その記事の大きな見出しを見ると、『芸者刺殺 犯人心中』というその隣に、『違法営業で家出少女達を接待させていたか』と大文字で書かれていた。
「父さんの知り合いで、新聞会社で働いている人がいて、仕事がてら調べてくれたんだ。あそこの話をしたら、あまりいい顔をしなかったから、まさか調べてくれるとは思わなかったんだけど……」
段々と語尾が小さくなってくる。
恐らく、好奇心旺盛な伊東だから納得のいくまで探すと思ったから、伊東の父はその記事を見せたのだろう。
しかしまさか、そのようなことがあったとは。
「ただの旅館かと思っていたら、まさかのそんな所だと思わなかったよね。
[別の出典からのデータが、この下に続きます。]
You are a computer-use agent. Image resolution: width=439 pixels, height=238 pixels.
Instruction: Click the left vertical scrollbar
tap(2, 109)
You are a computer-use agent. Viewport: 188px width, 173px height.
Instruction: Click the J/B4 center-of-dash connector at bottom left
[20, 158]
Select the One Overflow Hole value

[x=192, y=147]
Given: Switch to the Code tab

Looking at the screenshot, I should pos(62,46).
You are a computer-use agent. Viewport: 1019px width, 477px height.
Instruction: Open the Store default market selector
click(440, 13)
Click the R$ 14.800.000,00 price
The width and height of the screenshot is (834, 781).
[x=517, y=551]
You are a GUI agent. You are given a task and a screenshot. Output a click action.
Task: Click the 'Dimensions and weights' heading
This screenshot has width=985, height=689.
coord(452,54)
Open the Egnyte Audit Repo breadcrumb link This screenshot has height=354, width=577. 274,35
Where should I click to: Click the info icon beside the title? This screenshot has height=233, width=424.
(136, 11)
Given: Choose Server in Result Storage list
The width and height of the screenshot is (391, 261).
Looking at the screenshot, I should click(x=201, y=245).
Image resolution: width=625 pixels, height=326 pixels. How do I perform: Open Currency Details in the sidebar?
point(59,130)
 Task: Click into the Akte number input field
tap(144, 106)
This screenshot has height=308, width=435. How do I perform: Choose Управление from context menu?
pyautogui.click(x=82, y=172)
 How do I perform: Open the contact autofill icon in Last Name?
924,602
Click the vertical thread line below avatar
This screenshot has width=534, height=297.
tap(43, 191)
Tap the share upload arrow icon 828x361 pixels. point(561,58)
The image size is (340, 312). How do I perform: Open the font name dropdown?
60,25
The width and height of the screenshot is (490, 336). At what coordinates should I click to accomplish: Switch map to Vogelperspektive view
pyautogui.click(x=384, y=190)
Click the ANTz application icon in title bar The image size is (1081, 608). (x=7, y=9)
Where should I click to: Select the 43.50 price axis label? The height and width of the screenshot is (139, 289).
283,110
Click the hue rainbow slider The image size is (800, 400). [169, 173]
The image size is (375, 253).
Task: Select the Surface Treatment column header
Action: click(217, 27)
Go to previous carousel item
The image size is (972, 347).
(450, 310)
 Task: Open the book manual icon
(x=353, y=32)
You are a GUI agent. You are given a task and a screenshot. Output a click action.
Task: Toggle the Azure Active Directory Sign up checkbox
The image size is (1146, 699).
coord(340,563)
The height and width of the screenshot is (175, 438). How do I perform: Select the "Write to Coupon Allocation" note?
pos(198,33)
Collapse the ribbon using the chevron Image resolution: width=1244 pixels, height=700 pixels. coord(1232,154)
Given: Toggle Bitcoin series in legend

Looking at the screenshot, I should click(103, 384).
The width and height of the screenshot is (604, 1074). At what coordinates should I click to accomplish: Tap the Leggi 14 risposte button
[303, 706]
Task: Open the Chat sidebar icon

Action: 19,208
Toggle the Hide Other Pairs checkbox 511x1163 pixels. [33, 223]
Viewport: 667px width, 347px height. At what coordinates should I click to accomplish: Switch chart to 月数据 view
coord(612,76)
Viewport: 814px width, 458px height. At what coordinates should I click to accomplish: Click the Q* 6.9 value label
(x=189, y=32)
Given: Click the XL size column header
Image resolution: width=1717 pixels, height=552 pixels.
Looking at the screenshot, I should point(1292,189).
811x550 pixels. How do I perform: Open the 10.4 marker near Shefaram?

だから、あんな人気のつかない所に……けど、おかしいよね」
「……何が」
記事を見つめたまま返事をする。
すると、伊東が何故か言いづらそうに答える。
「寂柳さんって、男性だよね? 芸者って男でもなれるのかな」
「僕がそんなことに詳しいわけがないが、そうじゃないと思うが」
「だよね」
苦笑気味に言う伊東の声を遠くに追いやりながら、眞ノ助は『寂柳蓮』という文字を探していた。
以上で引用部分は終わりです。